Да, рядом и не было никого, кто бы мог задать ему такой вопрос. Даже внутри его самого не обретался какой-либо образ, к которому возможно было бы направить свои вопросы и мольбы.
С самого начала, эта съёмная комната показалась Андрею странной: вроде бы в ней есть всё – всё необходимое, что нужно для жизни (или же для её дожития), так или иначе приспособленное к ней – без затей, только чтобы кровь не застыла. Да в общем-то и походила она на всё то, что ещё оставалось внутри самого Андрея. Он уже давно перестал искать для себя определений своих нынешних чувств к чему бы то ни было. Да и объяснений, мол, «почему?» Но первый же раз попав в эту комнату, определение и её, и самого себя – как-то само собой явилось в его голове, сразу же обдав и поразив своей голой, беззастенчивой откровенностью и простотой. То определение невольно вызвало у Андрея самоироничную улыбку: именно «улыбку», а не «ухмылку». Перечить или искать замену такому откровению своего подсознания Андрей не стал – не мог, да и, честно говоря, не захотел: банка из-под засоленных огурцов с заплесневевшим на донышке тузлуком, останками приправы из нашинкованной листвы и обломков стебельков… И – с огрызком яблока на дне.
**
…Глаза Андрея растаяли. А растаяв, тут же схватились морозцем. И промёрзли до дна толстым льдом, на поверхность которого тут же уложились паутинками ничего нерешающие трещинки.
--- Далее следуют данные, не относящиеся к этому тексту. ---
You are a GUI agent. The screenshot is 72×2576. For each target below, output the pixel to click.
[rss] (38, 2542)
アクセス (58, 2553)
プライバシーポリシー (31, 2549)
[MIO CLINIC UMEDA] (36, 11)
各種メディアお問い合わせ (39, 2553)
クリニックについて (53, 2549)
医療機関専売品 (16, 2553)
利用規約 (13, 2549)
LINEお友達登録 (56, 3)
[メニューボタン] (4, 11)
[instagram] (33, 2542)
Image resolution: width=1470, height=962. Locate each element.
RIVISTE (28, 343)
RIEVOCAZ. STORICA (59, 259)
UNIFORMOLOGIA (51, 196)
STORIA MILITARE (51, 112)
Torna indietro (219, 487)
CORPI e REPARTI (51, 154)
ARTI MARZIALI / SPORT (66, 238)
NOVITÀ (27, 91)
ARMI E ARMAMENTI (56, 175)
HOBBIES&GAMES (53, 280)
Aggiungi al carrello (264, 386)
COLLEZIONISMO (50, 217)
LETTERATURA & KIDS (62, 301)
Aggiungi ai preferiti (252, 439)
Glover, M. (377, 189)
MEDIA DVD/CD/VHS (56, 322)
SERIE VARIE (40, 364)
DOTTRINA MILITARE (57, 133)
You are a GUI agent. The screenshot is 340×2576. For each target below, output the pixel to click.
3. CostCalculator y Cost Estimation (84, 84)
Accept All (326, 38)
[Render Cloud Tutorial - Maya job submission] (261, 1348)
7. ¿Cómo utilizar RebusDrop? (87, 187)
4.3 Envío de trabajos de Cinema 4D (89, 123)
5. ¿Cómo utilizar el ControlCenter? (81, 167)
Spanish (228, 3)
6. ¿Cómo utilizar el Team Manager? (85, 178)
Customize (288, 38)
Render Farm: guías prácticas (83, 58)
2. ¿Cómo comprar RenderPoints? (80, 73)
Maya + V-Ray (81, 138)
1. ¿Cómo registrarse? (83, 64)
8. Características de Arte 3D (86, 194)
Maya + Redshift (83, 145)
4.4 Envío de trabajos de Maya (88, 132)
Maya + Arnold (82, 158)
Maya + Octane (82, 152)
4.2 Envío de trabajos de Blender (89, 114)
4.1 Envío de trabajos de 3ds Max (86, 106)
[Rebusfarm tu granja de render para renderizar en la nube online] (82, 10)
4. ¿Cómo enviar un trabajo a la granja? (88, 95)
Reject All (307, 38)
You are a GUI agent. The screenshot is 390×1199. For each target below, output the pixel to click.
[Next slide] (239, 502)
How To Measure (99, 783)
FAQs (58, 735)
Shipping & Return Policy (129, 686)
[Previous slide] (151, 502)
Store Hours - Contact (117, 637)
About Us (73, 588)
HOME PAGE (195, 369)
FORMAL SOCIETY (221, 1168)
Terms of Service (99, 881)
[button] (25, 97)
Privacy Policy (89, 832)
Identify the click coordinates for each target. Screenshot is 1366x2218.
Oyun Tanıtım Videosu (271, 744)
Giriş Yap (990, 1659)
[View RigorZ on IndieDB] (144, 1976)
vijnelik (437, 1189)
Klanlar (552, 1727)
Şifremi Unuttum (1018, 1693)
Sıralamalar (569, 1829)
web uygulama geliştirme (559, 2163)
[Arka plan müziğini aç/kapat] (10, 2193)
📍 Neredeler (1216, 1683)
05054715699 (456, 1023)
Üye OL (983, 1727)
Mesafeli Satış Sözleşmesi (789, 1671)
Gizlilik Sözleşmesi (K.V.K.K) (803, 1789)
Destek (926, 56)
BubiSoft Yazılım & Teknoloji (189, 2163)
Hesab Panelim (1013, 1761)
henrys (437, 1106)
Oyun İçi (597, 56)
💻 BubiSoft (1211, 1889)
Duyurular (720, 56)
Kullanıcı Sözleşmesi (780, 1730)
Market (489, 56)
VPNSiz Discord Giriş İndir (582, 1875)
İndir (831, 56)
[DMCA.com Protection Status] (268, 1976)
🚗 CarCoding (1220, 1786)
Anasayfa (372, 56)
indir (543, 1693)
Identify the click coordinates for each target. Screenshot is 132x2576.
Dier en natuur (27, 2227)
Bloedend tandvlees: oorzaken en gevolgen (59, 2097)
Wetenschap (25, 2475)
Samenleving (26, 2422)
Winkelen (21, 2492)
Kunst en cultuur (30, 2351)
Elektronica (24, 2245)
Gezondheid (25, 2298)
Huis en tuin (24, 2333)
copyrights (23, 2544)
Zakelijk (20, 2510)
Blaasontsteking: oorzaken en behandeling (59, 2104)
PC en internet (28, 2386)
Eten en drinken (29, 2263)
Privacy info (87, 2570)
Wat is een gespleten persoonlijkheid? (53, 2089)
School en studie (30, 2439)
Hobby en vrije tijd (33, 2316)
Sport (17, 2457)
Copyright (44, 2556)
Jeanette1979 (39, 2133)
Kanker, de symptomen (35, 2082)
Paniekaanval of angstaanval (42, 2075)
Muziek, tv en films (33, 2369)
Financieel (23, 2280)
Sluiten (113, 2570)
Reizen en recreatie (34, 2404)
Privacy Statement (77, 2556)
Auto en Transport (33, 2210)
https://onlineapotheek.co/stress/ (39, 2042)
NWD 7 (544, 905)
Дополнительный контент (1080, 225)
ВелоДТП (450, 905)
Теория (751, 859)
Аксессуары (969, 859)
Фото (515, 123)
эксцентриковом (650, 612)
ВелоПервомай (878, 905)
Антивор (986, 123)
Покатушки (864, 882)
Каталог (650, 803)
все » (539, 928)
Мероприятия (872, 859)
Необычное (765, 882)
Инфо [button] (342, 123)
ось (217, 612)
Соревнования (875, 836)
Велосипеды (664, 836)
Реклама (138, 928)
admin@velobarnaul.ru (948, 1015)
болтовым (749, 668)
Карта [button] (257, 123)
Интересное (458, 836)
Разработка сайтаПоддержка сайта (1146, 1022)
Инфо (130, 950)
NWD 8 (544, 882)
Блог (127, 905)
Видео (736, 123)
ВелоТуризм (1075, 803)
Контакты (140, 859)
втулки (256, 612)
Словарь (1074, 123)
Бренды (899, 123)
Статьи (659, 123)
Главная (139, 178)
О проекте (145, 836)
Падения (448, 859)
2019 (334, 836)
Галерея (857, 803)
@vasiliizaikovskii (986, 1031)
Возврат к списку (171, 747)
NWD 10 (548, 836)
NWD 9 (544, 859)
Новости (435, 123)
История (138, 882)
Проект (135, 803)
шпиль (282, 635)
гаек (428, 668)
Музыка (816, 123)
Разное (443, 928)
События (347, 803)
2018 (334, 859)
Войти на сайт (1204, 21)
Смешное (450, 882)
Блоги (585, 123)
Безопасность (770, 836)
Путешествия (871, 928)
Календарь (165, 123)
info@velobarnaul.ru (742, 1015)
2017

…Вдруг раздавшийся условный звонок в дверь квартиры… или внутри его самого, заставил глаза Андрея открыться…
…Продолжая копаться в своих мыслях и размышлениях… решая теперь – идти открывать или наплевать и продолжать копаться…
*
Всё прошлое Андрея – вся его жизнь – представлялось ему теперь помятой простынёй, похожей на ту, что он однажды увидел в своей спальне своей жены, когда в не встреченный ею по недоразумению приехал домой: неизбежно ею ожидаемый, но ей совсем ненужный уже тогда.
Лицо Андрея вдруг помолодевшее, но не так, как после/в результате киногрима, а как после хирургической пластики: видно, что не молодое по еле заметным складкам от разглаженных морщин, да и кожа-то – не младенческой чита, и в глазах печати пройденного да пережитого не удалишь, выражают неравнодушное спокойствие и полную уверенность в готовности принять на себя новые перипетия жизни и преодолеть их с честью.
*
«Почему?!.. В чём моя вина?!.. Сам виноват! Нужно было всё делать самому, а не ждать снисхождения от кого бы то ни было!» – разоткровенничавшись, вопиял к себе Андрей – с обидой и на себя, и на весь белый свет, и на…
Однако… нет! Нет! Никого! Только – на себя!